(Action item): A complete and exact copy of the data below is required.

(Input):
··········

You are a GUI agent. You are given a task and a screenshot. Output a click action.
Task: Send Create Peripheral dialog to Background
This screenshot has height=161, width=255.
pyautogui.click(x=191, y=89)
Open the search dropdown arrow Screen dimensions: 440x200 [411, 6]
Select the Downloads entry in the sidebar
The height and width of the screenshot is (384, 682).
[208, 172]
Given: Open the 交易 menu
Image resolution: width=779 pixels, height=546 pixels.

··········

(Exercise output):
You are a GUI agent. You are given a task and a screenshot. Output a click action.
Task: Send Create Peripheral dialog to Background
This screenshot has height=161, width=255.
pyautogui.click(x=191, y=89)
Open the search dropdown arrow Screen dimensions: 440x200 [411, 6]
Select the Downloads entry in the sidebar
The height and width of the screenshot is (384, 682).
[208, 172]
Given: Open the 交易 menu
Image resolution: width=779 pixels, height=546 pixels.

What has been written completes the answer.